■ What you will do: From the passage below about the brothers' flight from Puerto Rico, set down word for word the stretch from "But they backed" through "a different reason.".

■ Excerpted passage:
At that point, they considered smuggling themselves into the Dominican Republic, hiring a charter fishing boat to take them across the Caribbean Sea from Mayagüez on Puerto Rico’s western coast to an island south of Punta Cana. With their cash secured inside a backpack on Ben’s shoulders, they were about to dive out of the boat and swim for it. The plan was to eventually set up in Santo Domingo.

But they backed off at the last minute. According to Ben, the brothers worried about a surveillance blimp that monitors the islands for suspicious activity – smugglers, drug runners, traffickers, guys swimming with backpacks of cash. Jeff had a different reason.

“Too easy,” Jeff says. “Cause I could’ve just flown there. Why would I take a boat?”

Standing across from each other in San Juan’s airport, feeling the heat and wanting to get the fuck out of Puerto Rico, Jeff faced a moment of truth.

“Where are you going?” Jeff asked Ben.

“Wherever I don’t need a passport,” Ben said.

“You don’t have a passport?”

“No.”

“Fuck.”

In Jeff’s retelling, Ben is plaintive, wailing.

“Don’t leave me,” he says as they mull over their options before an electronic board lit up with a listing of departing flights. Ben insists he was more subdued.

However emotional the conversation, Jeff ultimately refuses to abandon Ben. He can’t leave his brother for a life of sun-soaked happiness in Australia or Tahiti while Ben is hunted, vulnerable, and alone. “Not an option,” he says.

“I love you, bro,” I hear Jeff tell Ben from the apartment couch. “It’ll never happen again.”

Puerto Rico had run its course. The U.S. Virgin Islands were also in the Caribbean, but they were too hot for comfort. The brothers couldn’t go back to the lower 48. Options? Alaska or Hawaii. Jeff chose Alaska.

He chose it for two reasons. First and most obvious, it has a long and well-deserved reputation as an escape for people who don’t want to be found.

“Why wouldn’t you get as remote as possible?” Jeff asks as if a sojourn to Alaska was the most logical decision.

The second reason?

■ Recorded data:

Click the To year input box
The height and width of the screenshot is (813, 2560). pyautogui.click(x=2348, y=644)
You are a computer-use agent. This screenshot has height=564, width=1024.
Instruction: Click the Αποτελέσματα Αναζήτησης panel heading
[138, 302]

■ The result:
But they backed off at the last minute. According to Ben, the brothers worried about a surveillance blimp that monitors the islands for suspicious activity – smugglers, drug runners, traffickers, guys swimming with backpacks of cash. Jeff had a different reason.